* **TASK OBJECTIVE**
The result should be an exact copy of only the lines from the one holding "Screen dimensions: 405x244" through the last line of the data below, please, without pictures.

TASK INPUTS below:

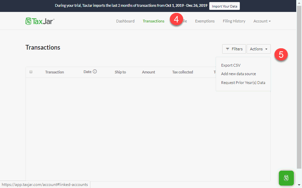Toggle the select-all transactions checkbox
The image size is (302, 188).
31,72
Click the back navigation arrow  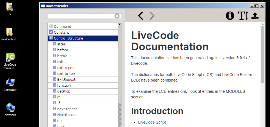point(141,16)
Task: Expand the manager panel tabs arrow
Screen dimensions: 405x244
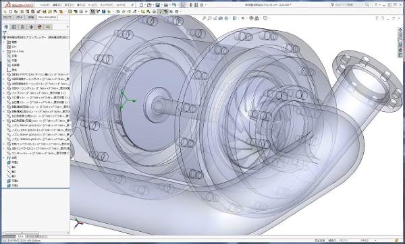Action: pyautogui.click(x=68, y=27)
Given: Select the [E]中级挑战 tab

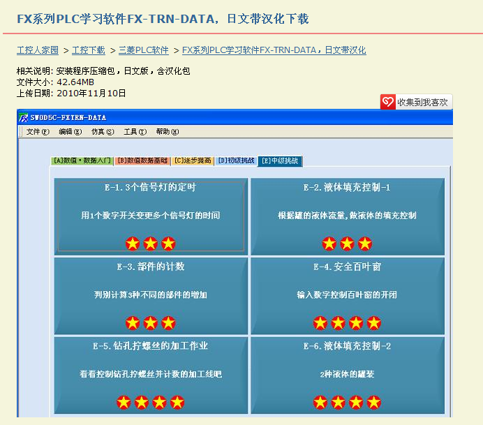Looking at the screenshot, I should [280, 161].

End of TASK INPUTS.

* **SOLUTION FOR THIS TASK**
Screen dimensions: 405x244
Action: pyautogui.click(x=68, y=27)
Given: Select the [E]中级挑战 tab

Looking at the screenshot, I should [280, 161].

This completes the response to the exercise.